The data must be returned exactly. No line may be left out.
[Start of section]
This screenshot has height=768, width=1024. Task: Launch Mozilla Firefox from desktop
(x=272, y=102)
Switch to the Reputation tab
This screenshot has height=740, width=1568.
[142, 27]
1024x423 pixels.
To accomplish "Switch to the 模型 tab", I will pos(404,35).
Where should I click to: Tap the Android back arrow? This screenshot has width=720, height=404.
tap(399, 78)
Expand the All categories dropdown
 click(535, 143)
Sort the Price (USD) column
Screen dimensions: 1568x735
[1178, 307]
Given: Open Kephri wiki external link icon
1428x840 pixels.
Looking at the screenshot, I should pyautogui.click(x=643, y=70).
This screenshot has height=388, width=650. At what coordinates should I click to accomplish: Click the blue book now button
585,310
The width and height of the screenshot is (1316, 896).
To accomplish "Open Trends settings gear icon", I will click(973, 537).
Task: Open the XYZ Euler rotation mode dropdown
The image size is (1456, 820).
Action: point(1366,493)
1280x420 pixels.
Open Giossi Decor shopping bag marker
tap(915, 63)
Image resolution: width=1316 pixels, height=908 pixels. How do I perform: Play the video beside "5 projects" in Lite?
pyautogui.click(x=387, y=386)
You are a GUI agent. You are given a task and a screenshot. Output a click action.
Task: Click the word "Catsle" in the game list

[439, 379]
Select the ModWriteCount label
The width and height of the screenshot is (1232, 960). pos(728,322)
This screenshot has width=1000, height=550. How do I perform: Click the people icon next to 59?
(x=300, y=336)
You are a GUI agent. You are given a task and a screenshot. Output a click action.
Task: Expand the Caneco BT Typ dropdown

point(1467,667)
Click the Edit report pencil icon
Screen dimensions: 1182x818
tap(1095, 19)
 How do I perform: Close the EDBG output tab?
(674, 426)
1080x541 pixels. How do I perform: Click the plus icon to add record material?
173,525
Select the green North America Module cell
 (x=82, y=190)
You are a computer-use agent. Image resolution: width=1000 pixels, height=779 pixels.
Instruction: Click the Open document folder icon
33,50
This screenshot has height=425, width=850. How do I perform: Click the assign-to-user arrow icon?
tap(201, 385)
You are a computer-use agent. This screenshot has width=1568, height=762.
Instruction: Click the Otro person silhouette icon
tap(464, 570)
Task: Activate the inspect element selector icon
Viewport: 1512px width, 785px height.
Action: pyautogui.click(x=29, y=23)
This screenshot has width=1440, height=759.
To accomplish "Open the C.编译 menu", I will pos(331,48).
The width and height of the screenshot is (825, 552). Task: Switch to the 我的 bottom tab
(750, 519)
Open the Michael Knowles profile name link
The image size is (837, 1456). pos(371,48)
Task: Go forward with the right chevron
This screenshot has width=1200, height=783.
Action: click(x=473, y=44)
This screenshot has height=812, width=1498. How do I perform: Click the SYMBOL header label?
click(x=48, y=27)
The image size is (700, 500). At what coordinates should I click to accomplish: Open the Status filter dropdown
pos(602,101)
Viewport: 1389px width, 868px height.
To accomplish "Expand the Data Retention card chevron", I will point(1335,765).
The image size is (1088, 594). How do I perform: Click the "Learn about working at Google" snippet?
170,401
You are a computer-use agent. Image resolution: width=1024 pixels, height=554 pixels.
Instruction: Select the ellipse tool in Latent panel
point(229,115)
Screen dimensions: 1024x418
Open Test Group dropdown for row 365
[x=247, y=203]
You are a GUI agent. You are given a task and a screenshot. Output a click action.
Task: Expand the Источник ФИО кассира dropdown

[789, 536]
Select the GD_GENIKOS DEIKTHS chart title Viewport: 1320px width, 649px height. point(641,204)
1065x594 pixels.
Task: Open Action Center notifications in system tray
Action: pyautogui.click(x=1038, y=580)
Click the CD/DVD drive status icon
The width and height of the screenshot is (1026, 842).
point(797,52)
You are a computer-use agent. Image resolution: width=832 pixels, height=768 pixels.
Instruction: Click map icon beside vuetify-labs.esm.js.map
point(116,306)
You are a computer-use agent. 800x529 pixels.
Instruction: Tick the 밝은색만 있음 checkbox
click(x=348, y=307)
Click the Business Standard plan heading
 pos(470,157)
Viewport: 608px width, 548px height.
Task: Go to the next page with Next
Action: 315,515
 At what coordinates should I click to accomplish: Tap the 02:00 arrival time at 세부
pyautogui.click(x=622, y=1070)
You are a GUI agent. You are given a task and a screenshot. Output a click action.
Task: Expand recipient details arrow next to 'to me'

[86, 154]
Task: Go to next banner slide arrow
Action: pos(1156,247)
[End of section]
**TASK RESULT:**
This screenshot has height=768, width=1024. Task: Launch Mozilla Firefox from desktop
(x=272, y=102)
Switch to the Reputation tab
This screenshot has height=740, width=1568.
[142, 27]
1024x423 pixels.
To accomplish "Switch to the 模型 tab", I will pos(404,35).
Where should I click to: Tap the Android back arrow? This screenshot has width=720, height=404.
tap(399, 78)
Expand the All categories dropdown
 click(535, 143)
Sort the Price (USD) column
Screen dimensions: 1568x735
[1178, 307]
Given: Open Kephri wiki external link icon
1428x840 pixels.
Looking at the screenshot, I should pyautogui.click(x=643, y=70).
This screenshot has height=388, width=650. At what coordinates should I click to accomplish: Click the blue book now button
585,310
The width and height of the screenshot is (1316, 896).
To accomplish "Open Trends settings gear icon", I will click(973, 537).
Task: Open the XYZ Euler rotation mode dropdown
The image size is (1456, 820).
Action: point(1366,493)
1280x420 pixels.
Open Giossi Decor shopping bag marker
tap(915, 63)
Image resolution: width=1316 pixels, height=908 pixels. How do I perform: Play the video beside "5 projects" in Lite?
pyautogui.click(x=387, y=386)
You are a GUI agent. You are given a task and a screenshot. Output a click action.
Task: Click the word "Catsle" in the game list

[439, 379]
Select the ModWriteCount label
The width and height of the screenshot is (1232, 960). pos(728,322)
This screenshot has width=1000, height=550. How do I perform: Click the people icon next to 59?
(x=300, y=336)
You are a GUI agent. You are given a task and a screenshot. Output a click action.
Task: Expand the Caneco BT Typ dropdown

point(1467,667)
Click the Edit report pencil icon
Screen dimensions: 1182x818
tap(1095, 19)
 How do I perform: Close the EDBG output tab?
(674, 426)
1080x541 pixels. How do I perform: Click the plus icon to add record material?
173,525
Select the green North America Module cell
 (x=82, y=190)
You are a computer-use agent. Image resolution: width=1000 pixels, height=779 pixels.
Instruction: Click the Open document folder icon
33,50
This screenshot has height=425, width=850. How do I perform: Click the assign-to-user arrow icon?
tap(201, 385)
You are a computer-use agent. This screenshot has width=1568, height=762.
Instruction: Click the Otro person silhouette icon
tap(464, 570)
Task: Activate the inspect element selector icon
Viewport: 1512px width, 785px height.
Action: pyautogui.click(x=29, y=23)
This screenshot has width=1440, height=759.
To accomplish "Open the C.编译 menu", I will pos(331,48).
The width and height of the screenshot is (825, 552). Task: Switch to the 我的 bottom tab
(750, 519)
Open the Michael Knowles profile name link
The image size is (837, 1456). pos(371,48)
Task: Go forward with the right chevron
This screenshot has width=1200, height=783.
Action: click(x=473, y=44)
This screenshot has height=812, width=1498. How do I perform: Click the SYMBOL header label?
click(x=48, y=27)
The image size is (700, 500). At what coordinates should I click to accomplish: Open the Status filter dropdown
pos(602,101)
Viewport: 1389px width, 868px height.
To accomplish "Expand the Data Retention card chevron", I will point(1335,765).
The image size is (1088, 594). How do I perform: Click the "Learn about working at Google" snippet?
170,401
You are a computer-use agent. Image resolution: width=1024 pixels, height=554 pixels.
Instruction: Select the ellipse tool in Latent panel
point(229,115)
Screen dimensions: 1024x418
Open Test Group dropdown for row 365
[x=247, y=203]
You are a GUI agent. You are given a task and a screenshot. Output a click action.
Task: Expand the Источник ФИО кассира dropdown

[789, 536]
Select the GD_GENIKOS DEIKTHS chart title Viewport: 1320px width, 649px height. point(641,204)
1065x594 pixels.
Task: Open Action Center notifications in system tray
Action: pyautogui.click(x=1038, y=580)
Click the CD/DVD drive status icon
The width and height of the screenshot is (1026, 842).
point(797,52)
You are a computer-use agent. Image resolution: width=832 pixels, height=768 pixels.
Instruction: Click map icon beside vuetify-labs.esm.js.map
point(116,306)
You are a computer-use agent. 800x529 pixels.
Instruction: Tick the 밝은색만 있음 checkbox
click(x=348, y=307)
Click the Business Standard plan heading
 pos(470,157)
Viewport: 608px width, 548px height.
Task: Go to the next page with Next
Action: 315,515
 At what coordinates should I click to accomplish: Tap the 02:00 arrival time at 세부
pyautogui.click(x=622, y=1070)
You are a GUI agent. You are given a task and a screenshot. Output a click action.
Task: Expand recipient details arrow next to 'to me'

[86, 154]
Task: Go to next banner slide arrow
Action: pos(1156,247)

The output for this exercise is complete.